Gillabert affirme que cette agressivité qui a pour fonction de le décharger de ses pulsions morbides en les projetant sur autrui, va engendrer une grande culpabilité qui va culminer jusqu’à la conversion du chemin de Damas. Celle-ci va canaliser les pulsions de mort poussées jusqu’à l’extrême par un retournement spectaculaire. De persécuteur des Chrétiens, il deviendra persécuteur des Juifs avec la même ardeur que naguère avec les Chrétiens. Aujourd’hui nous savons que faire le contraire de ce que l’on faisait auparavant, revient à faire toujours plus la même chose, ce n’est qu’une question de logique !
(1) Il prendra le nom de Paul après sa vision de Damas.
(2) Noté dans les Actes des Apôtres. La plaine de Cilicie est barrée au Nord par les cimes enneigées du Taurus et au Sud par la Méditerranée.
(3) Ga 4.25-26 : « la Jérusalem actuelle est esclave avec ses enfants. Mais la Jérusalem d’en-haut est libre, elle est notre mère. »
(1) À la réforme, les protestants adopteront l’Évangile de Paul et délaisseront le culte marial. L’Église catholique a institué le culte de la Vierge et l’a renforcé au cours des siècles, dogme de l’Immaculée Conception (19ème siècle) et l’Assomption (20ème siècle).
(5) Chap. La femme dans les Épîtres de Paul, in St Paul ou le colosse aux pieds d’argile, p. 148.
(6) L’Église associera Marie au rachat du péché d’Ève. Pour Paul, le rachat (la rédemption) se fera par Jésus.
(7) Paul les appelle les « vraies veuves ». Quant aux jeunes veuves, il dit : « Je veux qu’elles se remarient(Tm 5.14). »
(8) Accompagné d’une cohorte de femmes qui le suivaient dans ses déplacements ; sa relation privilégiée avec Marie de Magdala ; la révélation à la Samaritaine, etc., les exemples foisonnent.
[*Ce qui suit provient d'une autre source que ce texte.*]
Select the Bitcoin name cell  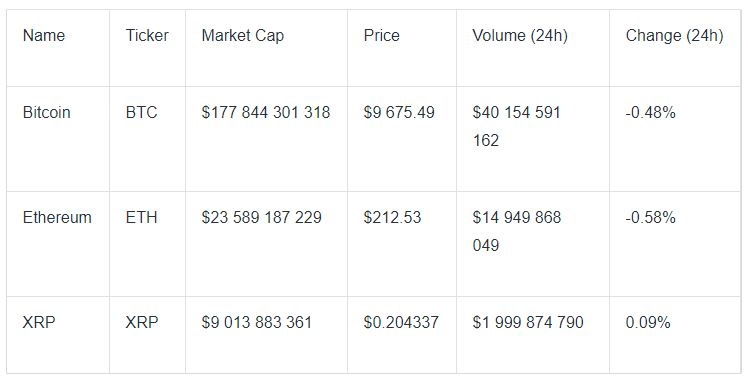47,113
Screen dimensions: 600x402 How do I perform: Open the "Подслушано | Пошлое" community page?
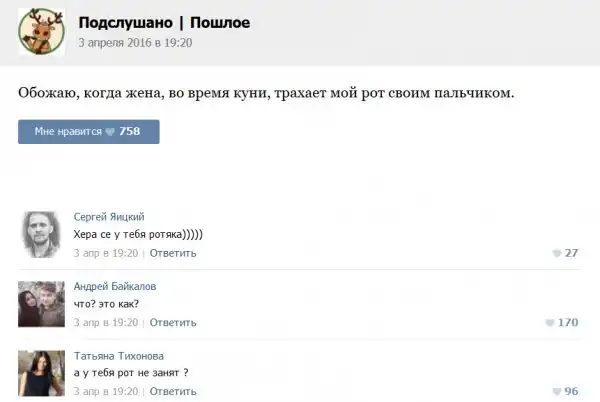pos(164,22)
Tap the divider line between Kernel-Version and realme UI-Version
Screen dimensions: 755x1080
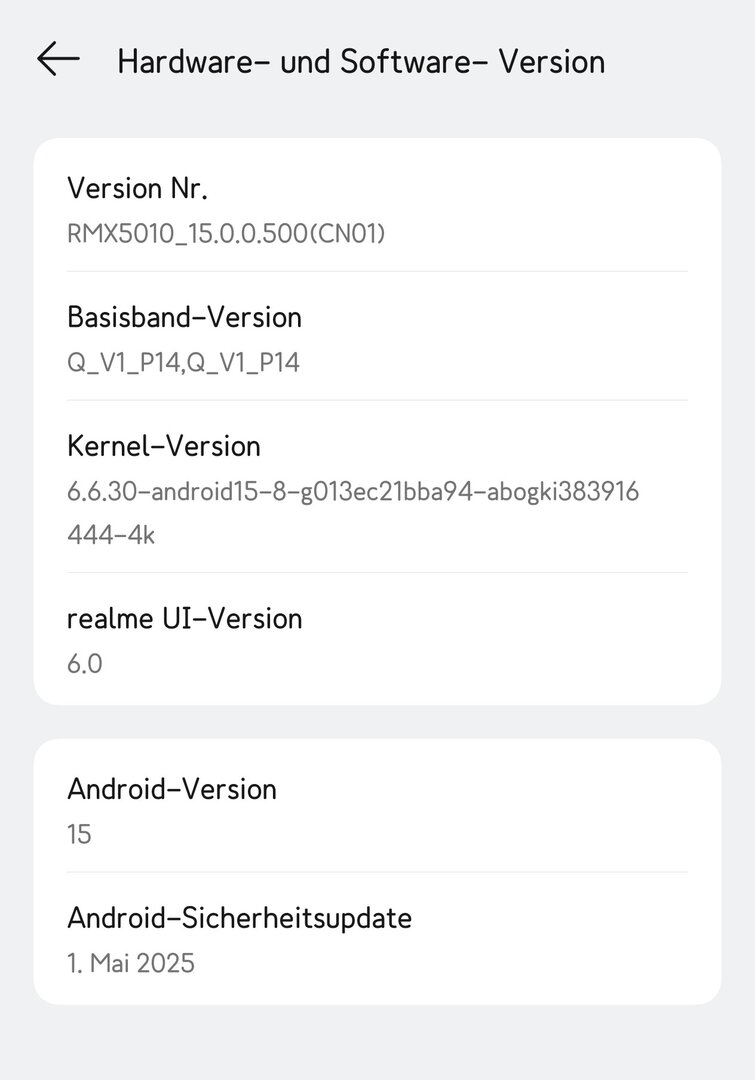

(9) Culte de la terre-mère, Gaia, Cybèle, Artémis déesses de la fécondité associées à l’œuvre de la Création.
(10) Cela fait penser à Adam avant la Chute, à Moïse avant les commandements, aux Gentils avant leur conversion. Il écrit ceci en prison à Rome, quelques temps avant de mourir.
(11) Op. cit. p. 76.
(12) Ac 26.10-11. Il a participé à la lapidation d’Étienne.